L’Algérie est engagée dans une transformation profonde de sa filière laitière, avec une ambition clairement affichée : atteindre la souveraineté alimentaire et réduire significativement sa dépendance aux importations. Ce secteur stratégique, essentiel à la consommation des ménages, connaît aujourd’hui une dynamique sans précédent, portée par des projets d’envergure internationale et une modernisation de l’ensemble de la chaîne de production. Le constat de départ était pourtant préoccupant. Avec une facture d’importation de poudre de lait avoisinant les 600 millions de dollars en 2021 pour environ 200.000 tonnes, la dépendance du pays pesait lourdement sur les finances publiques, d’autant que ce produit de large consommation bénéficie d’un système de subventions. Conscient de cette situation, le gouvernement a élaboré une stratégie globale visant à restructurer en profondeur la filière, en misant sur le développement de la production locale et l’encouragement des investissements structurants.

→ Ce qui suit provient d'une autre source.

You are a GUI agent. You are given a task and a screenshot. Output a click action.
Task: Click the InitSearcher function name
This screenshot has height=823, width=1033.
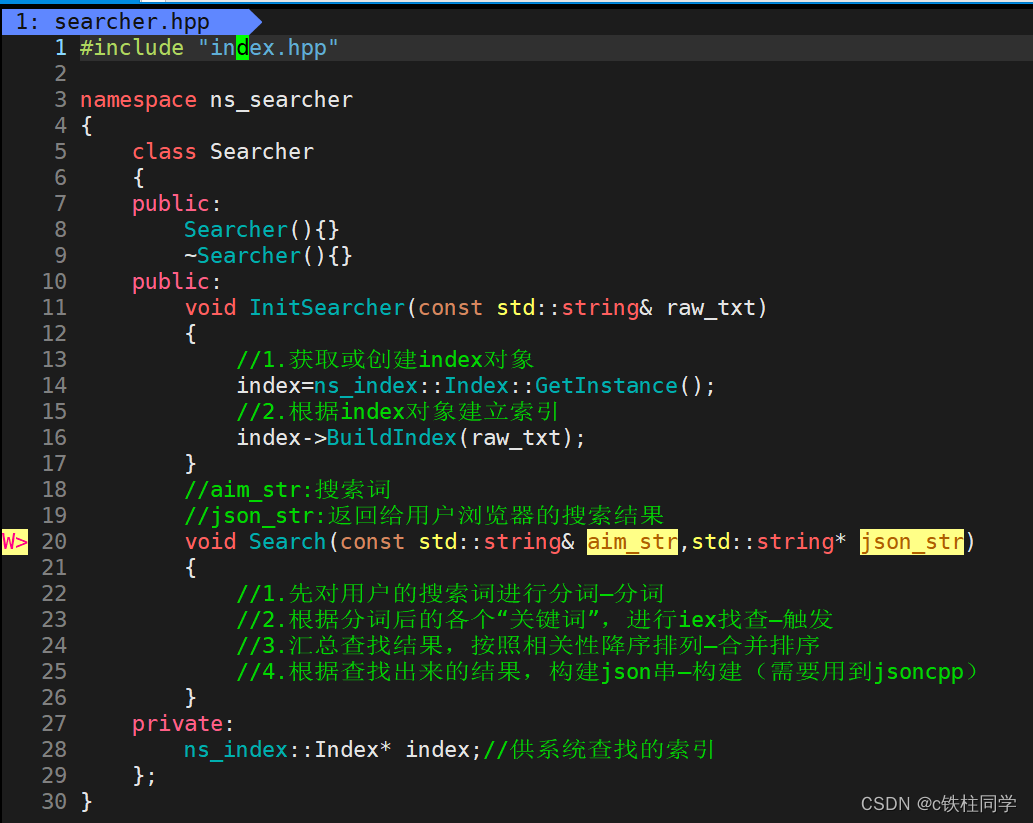tap(327, 308)
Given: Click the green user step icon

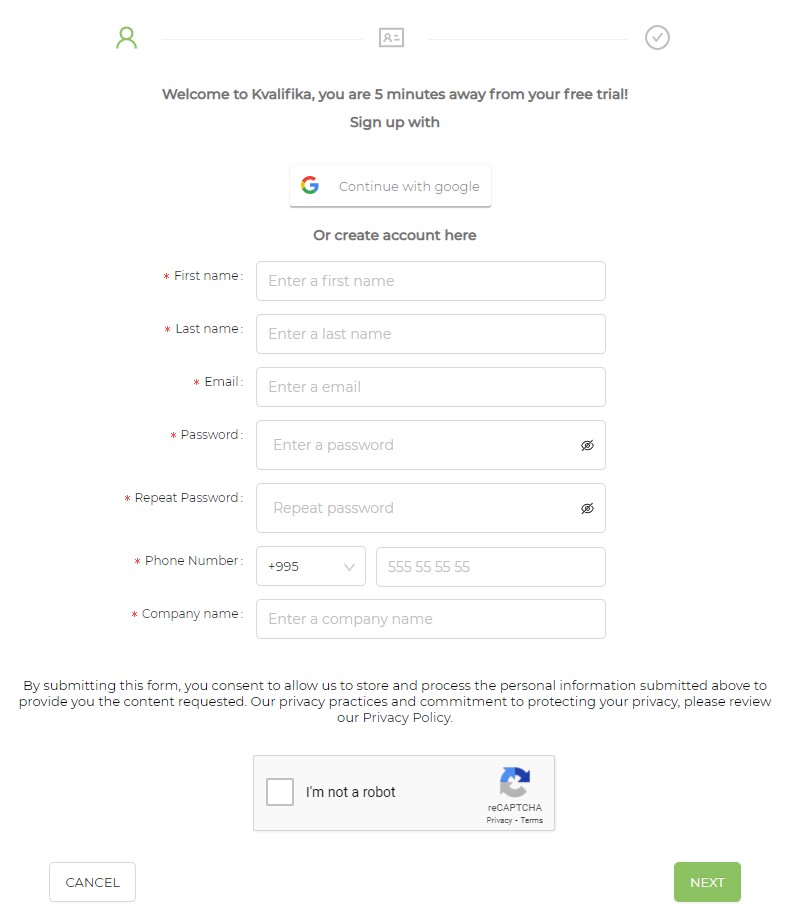Looking at the screenshot, I should click(x=126, y=38).
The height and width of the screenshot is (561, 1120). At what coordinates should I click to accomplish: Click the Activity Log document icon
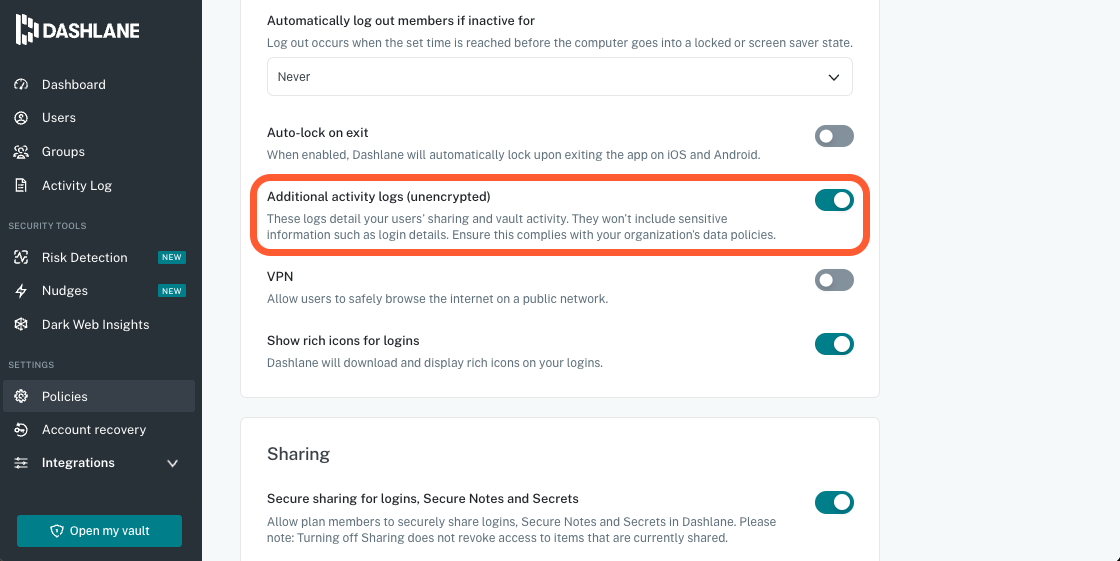click(21, 186)
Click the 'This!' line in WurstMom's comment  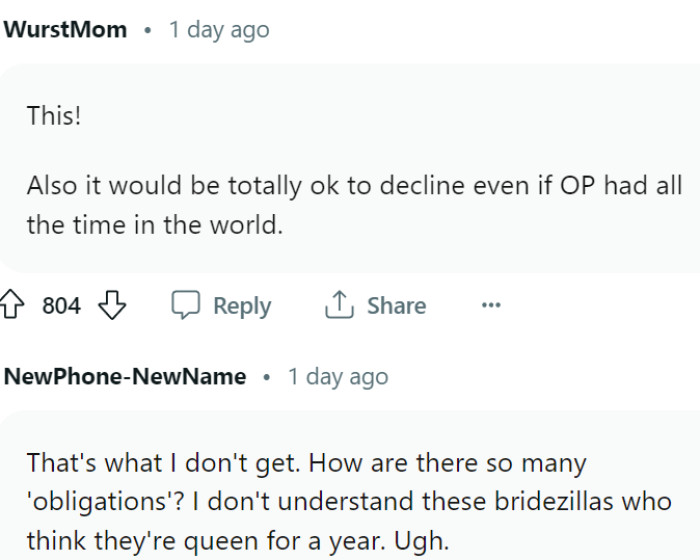pos(54,115)
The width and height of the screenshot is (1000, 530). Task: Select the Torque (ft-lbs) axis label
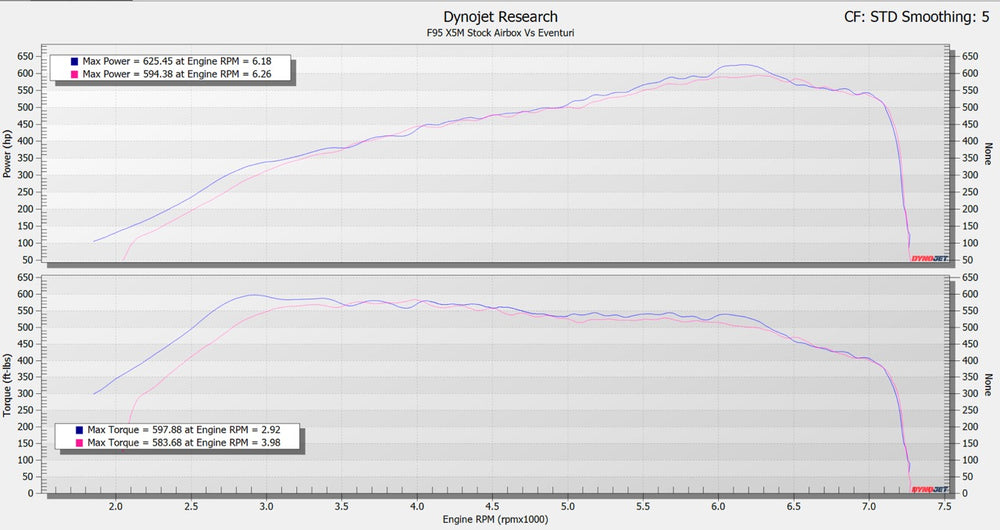(8, 385)
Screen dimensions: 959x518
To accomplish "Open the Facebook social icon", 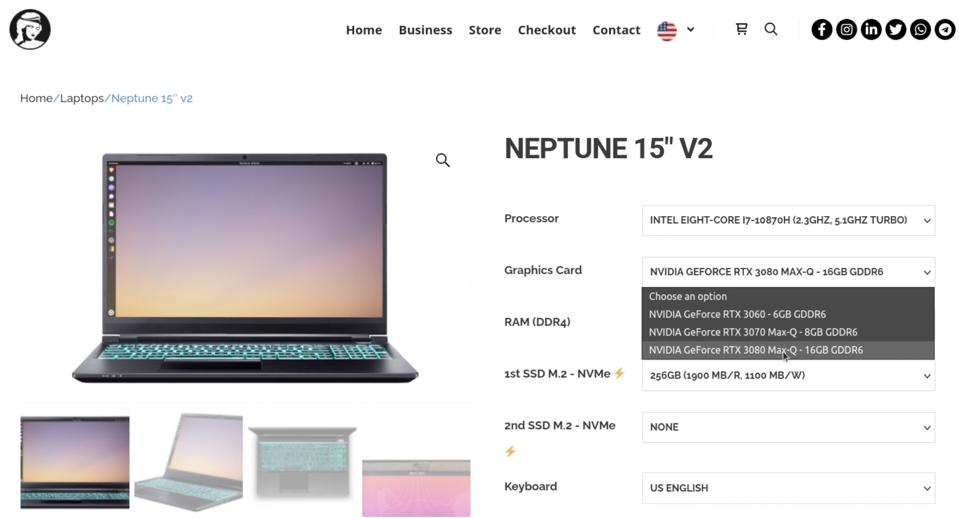I will coord(821,29).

Les résultats de cette politique commencent à porter leurs fruits sur le terrain. Le groupe public Giplait, pilier de la filière, a considérablement renforcé ses capacités opérationnelles. En 2025, la collecte de lait cru a atteint 192 millions de litres, enregistrant une progression remarquable de 30% par rapport à l’année précédente. Cette amélioration a permis d’augmenter le taux d’intégration du lait cru national dans la production de lait pasteurisé subventionné, le faisant passer entre 10 et 15%, contribuant ainsi directement à la réduction des importations de poudre et au soutien des éleveurs locaux . Pour renforcer encore sa présence sur le territoire, Giplait a élargi son réseau de distribution avec l’ouverture de 27 nouveaux points de vente directe, portant leur nombre total à 220 à l’échelle nationale, et s’apprête à mettre en service une nouvelle unité de production à Annaba pour mieux approvisionner l’extrême-Est du pays. Mais c’est sans conteste le mégaprojet algéro-qatari Baladna qui incarne le mieux l’ambition algérienne en matière de souveraineté laitière. Lancé dans la wilaya d’Adrar, ce programme d’un montant de 3,5 milliards de dollars vise à créer la plus grande ferme laitière intégrée au monde . La première phase des travaux a débuté en septembre 2024 sur une superficie de 117.000 hectares à Timekten, avec un objectif à terme de produire 50% des besoins nationaux en lait en poudre . Ce projet, qui devrait créer entre 5.000 et 7.000 emplois permanents une fois pleinement opérationnel, repose sur l’utilisation des dernières technologies en matière d’agriculture, d’hydraulique et d’élevage. Les avancées sont aujourd’hui concrètes : le constructeur allemand GEA a été sélectionné pour bâtir la future laiterie, les premières vaches laitières américaines sont en route pour constituer le noyau du futur troupeau qui devrait atteindre 270.000 têtes sur neuf ans, et les travaux de forage de puits atteignant jusqu’à 500 mètres de profondeur ont débuté pour assurer une gestion hydrique rigoureuse, indispensable dans cet environnement saharien.